WHAT TO WORK ON
Exactly as they appear, print the line with "447x211 pixels. At" and each line after it through the end of the entries below; leave out pictures.
*** Opening of DATASET ***
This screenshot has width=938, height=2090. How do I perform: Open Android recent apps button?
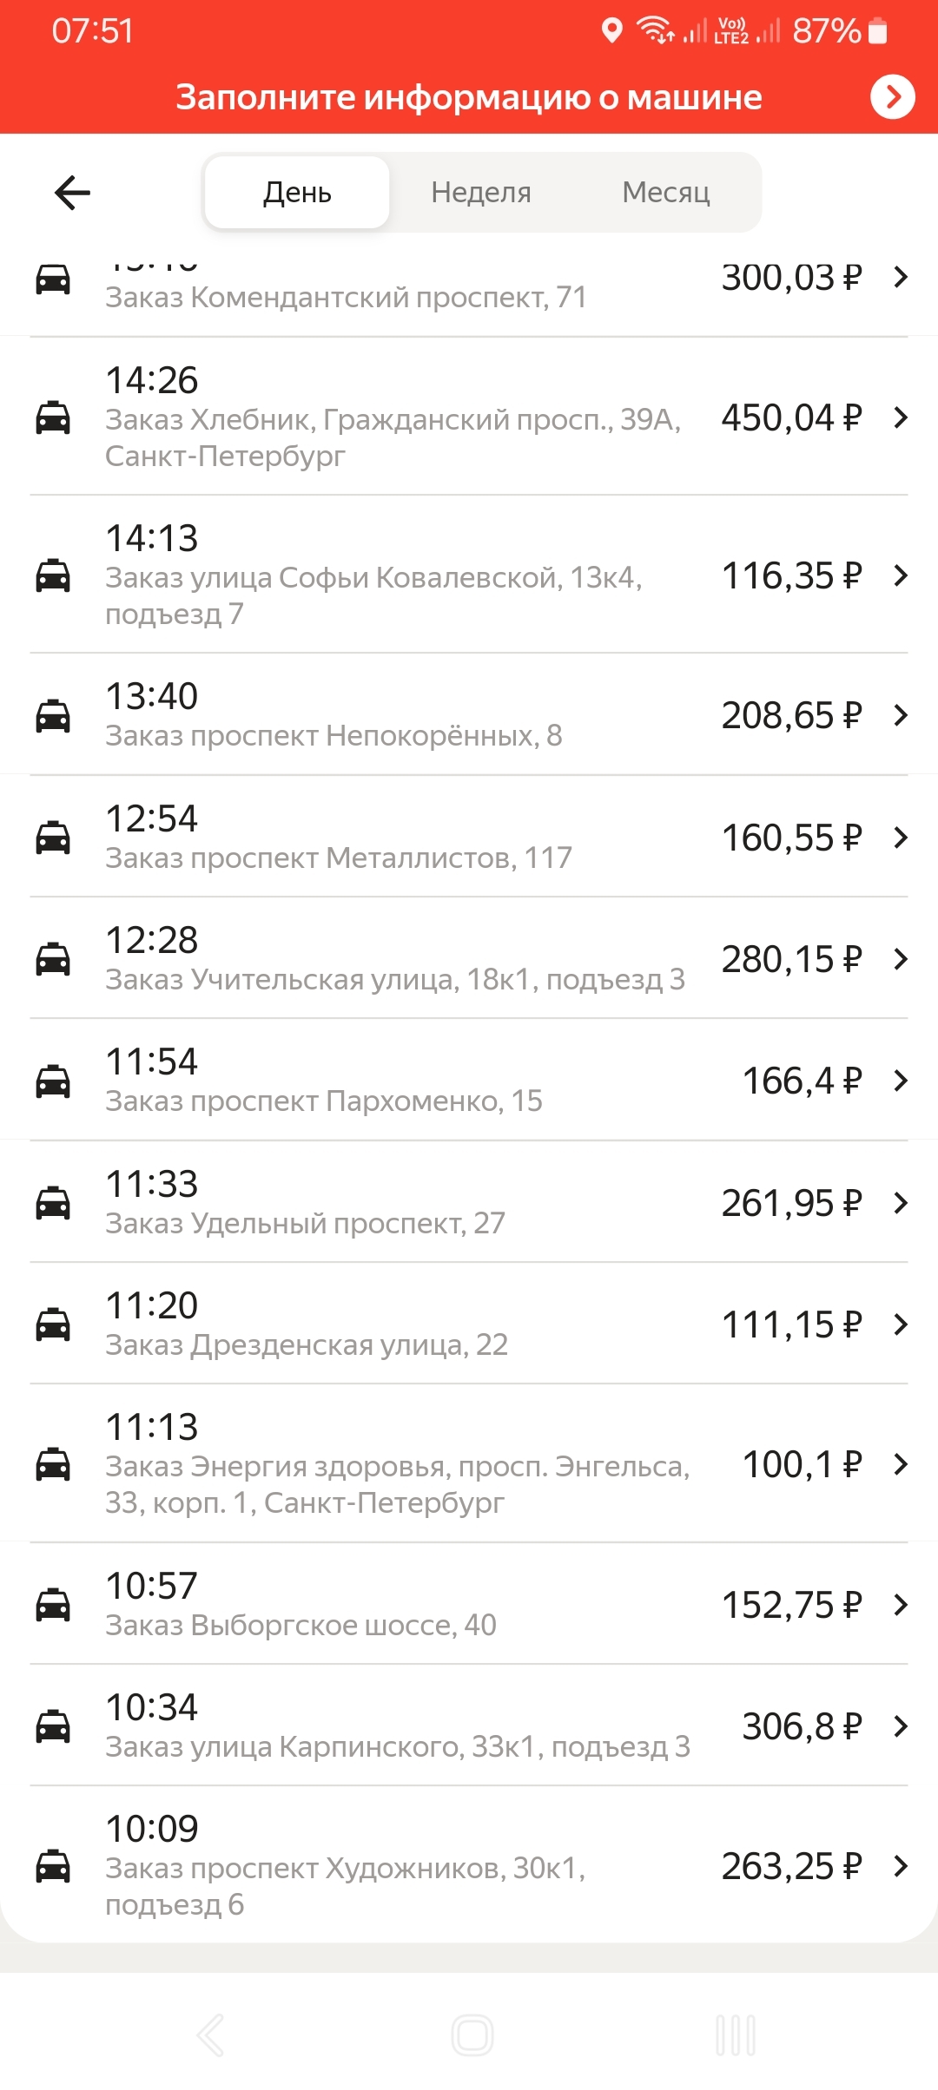pos(735,2034)
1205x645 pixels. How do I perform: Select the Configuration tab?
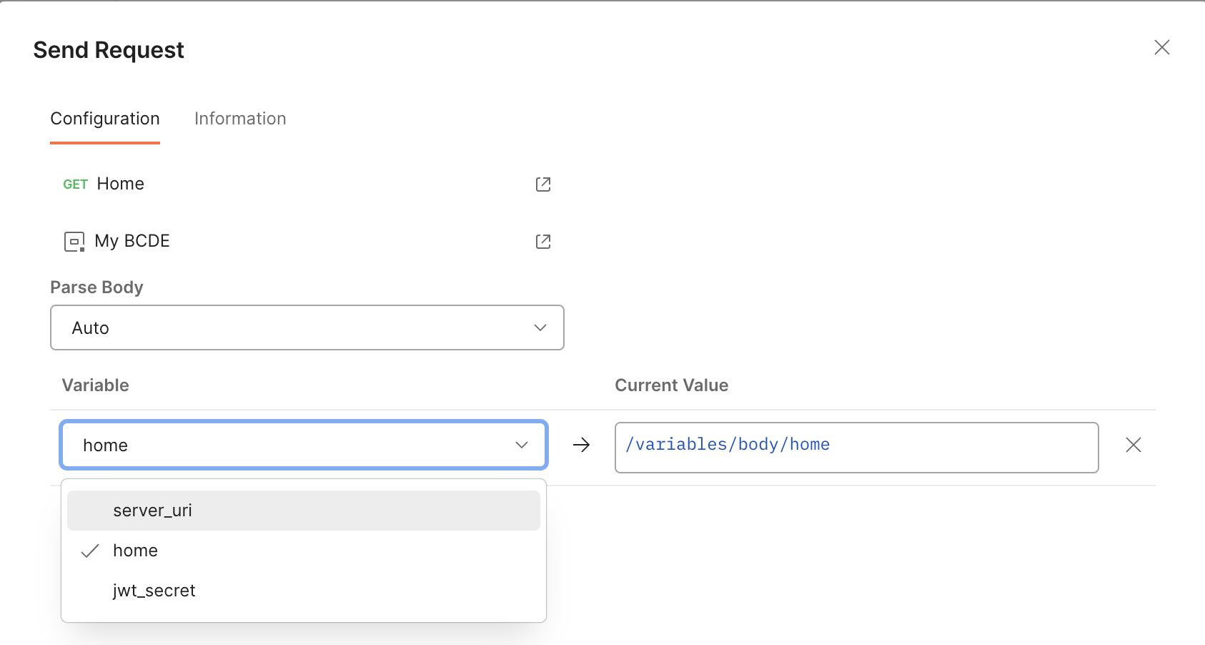coord(105,119)
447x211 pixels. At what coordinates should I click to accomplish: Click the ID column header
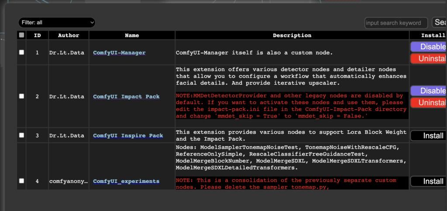coord(37,35)
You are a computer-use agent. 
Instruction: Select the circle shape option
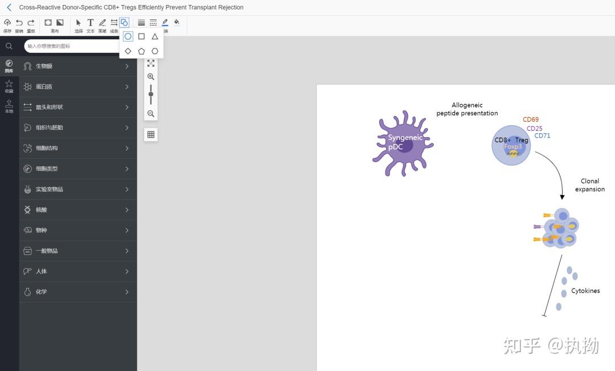(x=128, y=36)
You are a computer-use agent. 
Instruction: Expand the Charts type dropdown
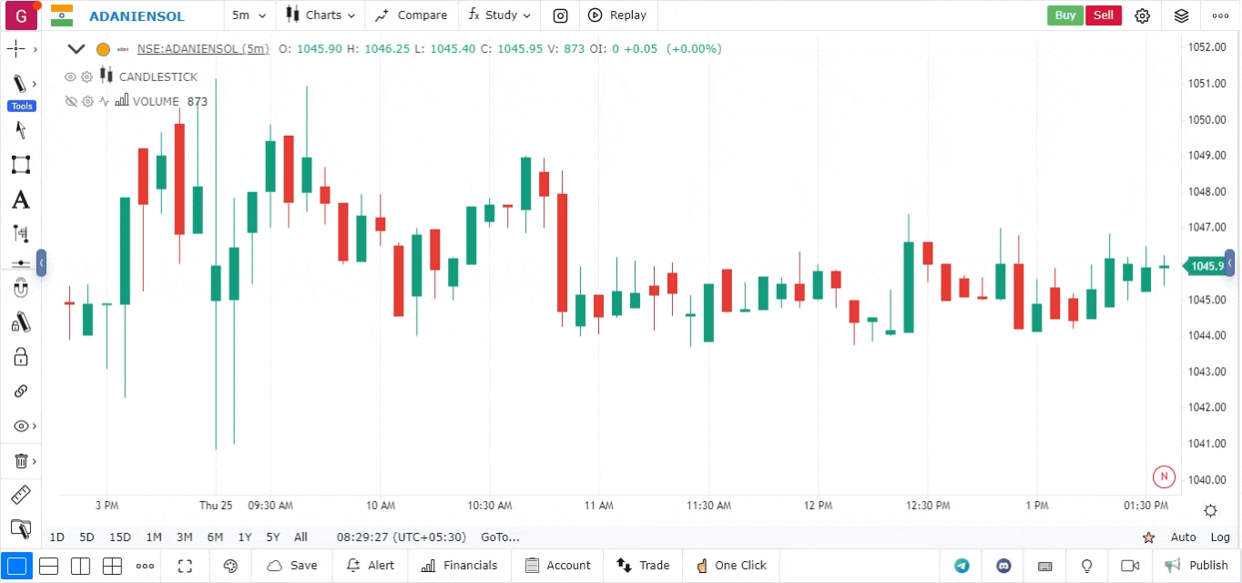(x=320, y=15)
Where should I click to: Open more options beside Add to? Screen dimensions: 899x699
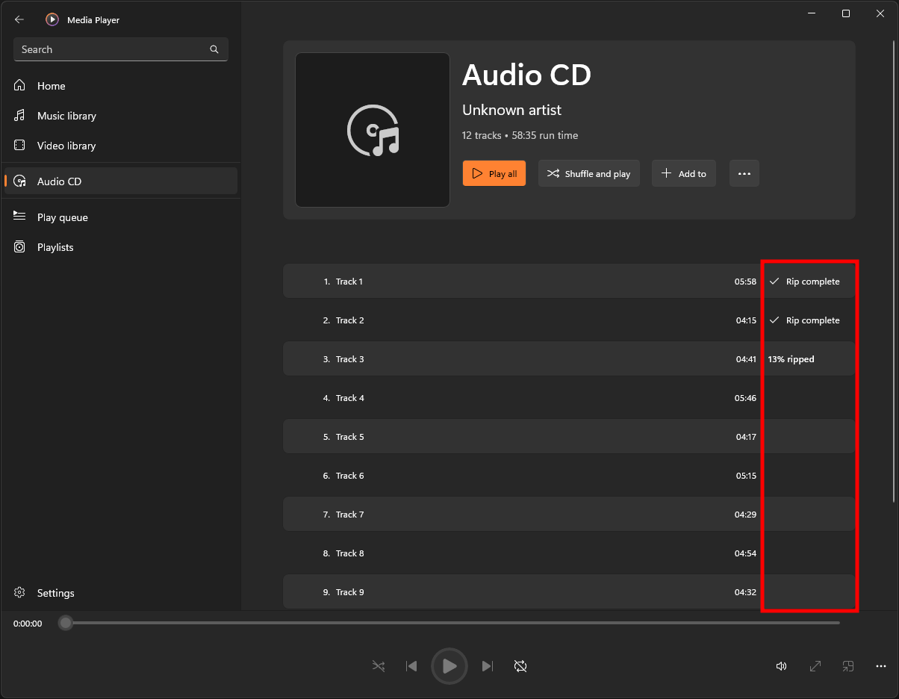[744, 173]
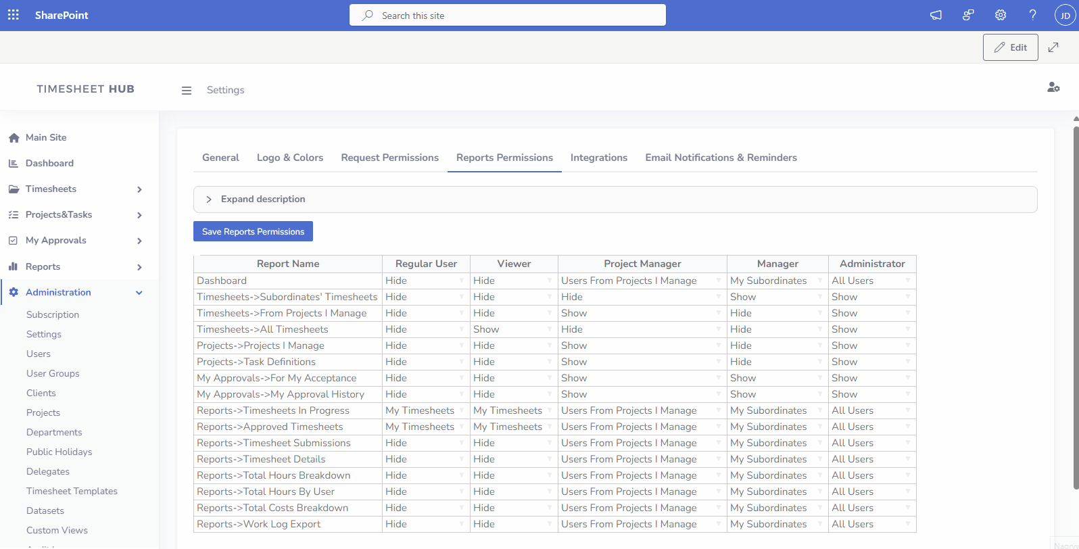
Task: Open the SharePoint settings gear
Action: [x=1001, y=15]
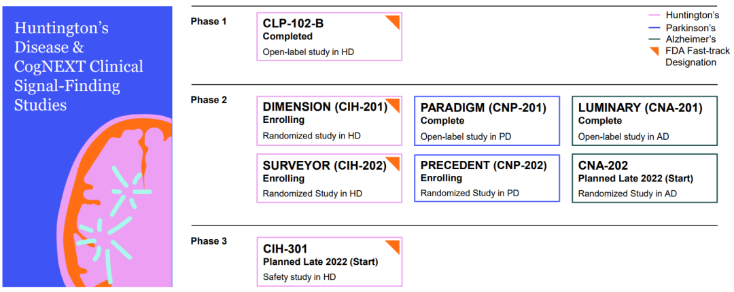Screen dimensions: 734x292
Task: Open the CNA-202 planned study card
Action: (x=644, y=178)
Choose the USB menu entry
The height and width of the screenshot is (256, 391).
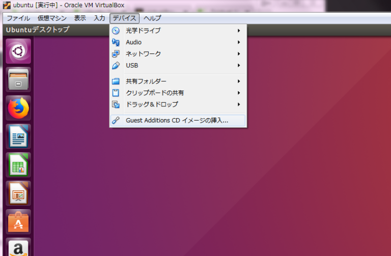point(132,66)
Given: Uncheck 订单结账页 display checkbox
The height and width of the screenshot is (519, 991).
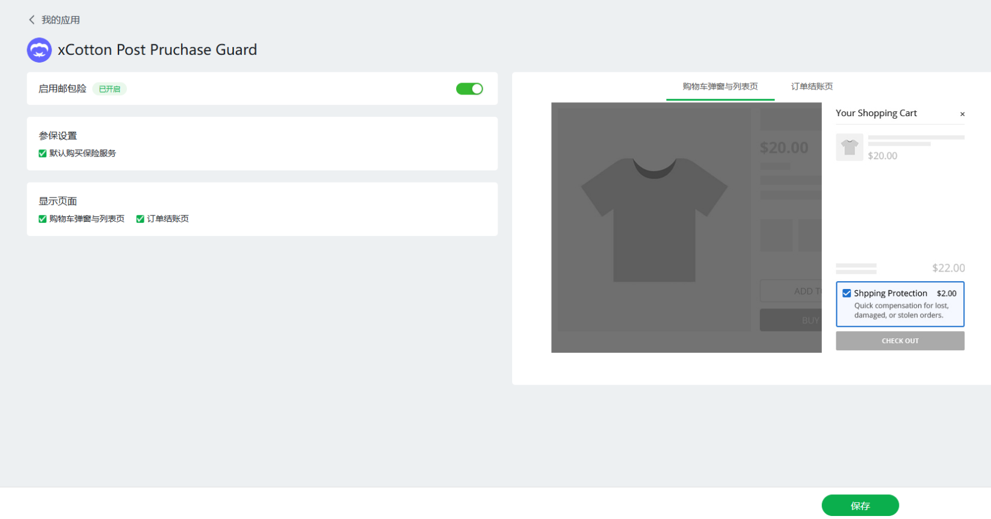Looking at the screenshot, I should (140, 219).
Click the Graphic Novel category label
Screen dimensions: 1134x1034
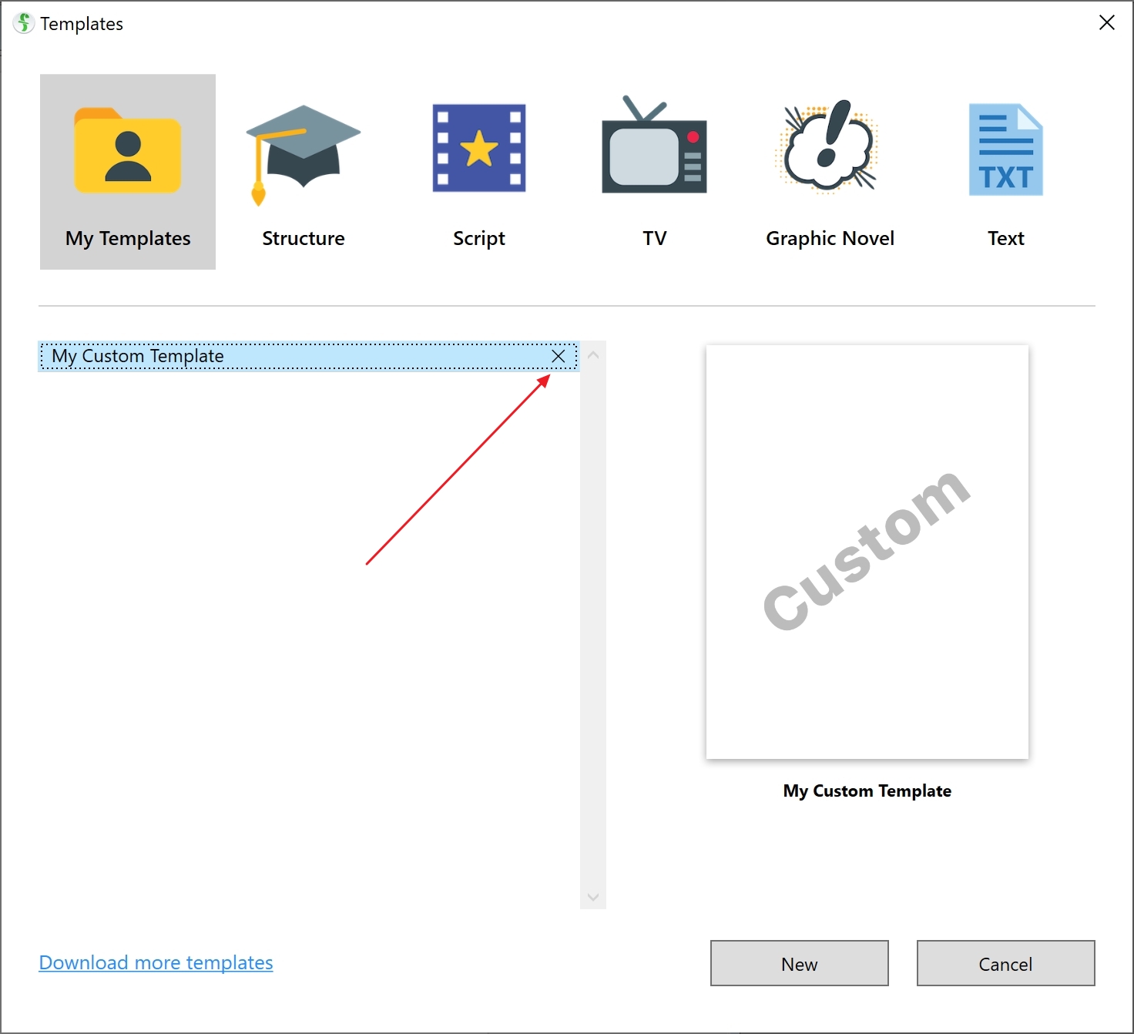[830, 238]
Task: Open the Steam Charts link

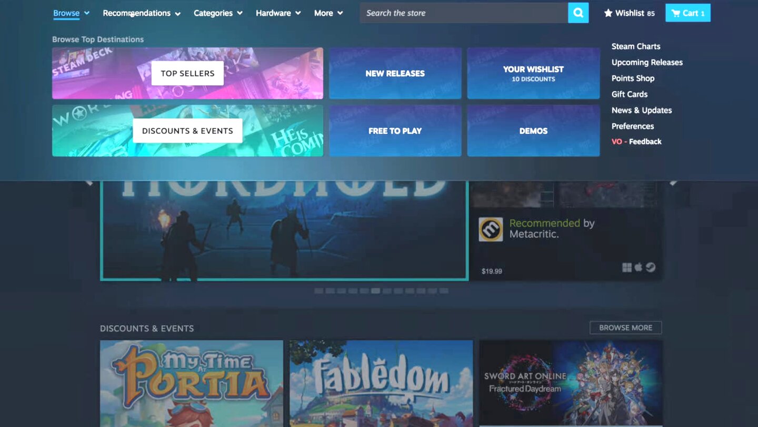Action: pyautogui.click(x=635, y=46)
*** Close of DATASET ***
ANSWER TO THIS PROBLEM
447x211 pixels. At what coordinates should I click to accomplish: Click the ID column header
coord(37,35)
You are a computer-use agent. 
Instruction: Select the circle shape option
(x=128, y=36)
You are a computer-use agent. 
Instruction: Expand the Charts type dropdown
(x=320, y=15)
Where should I click to: Open more options beside Add to? Screen dimensions: 899x699
[744, 173]
Task: Open the SharePoint settings gear
Action: [x=1001, y=15]
Screen dimensions: 734x292
Task: Open the CNA-202 planned study card
Action: (x=644, y=178)
Choose the USB menu entry
The height and width of the screenshot is (256, 391).
point(132,66)
Given: Uncheck 订单结账页 display checkbox
The height and width of the screenshot is (519, 991).
Looking at the screenshot, I should (140, 219).
Click the Graphic Novel category label
Screen dimensions: 1134x1034
[830, 238]
Task: Open the Steam Charts link

Action: pyautogui.click(x=635, y=46)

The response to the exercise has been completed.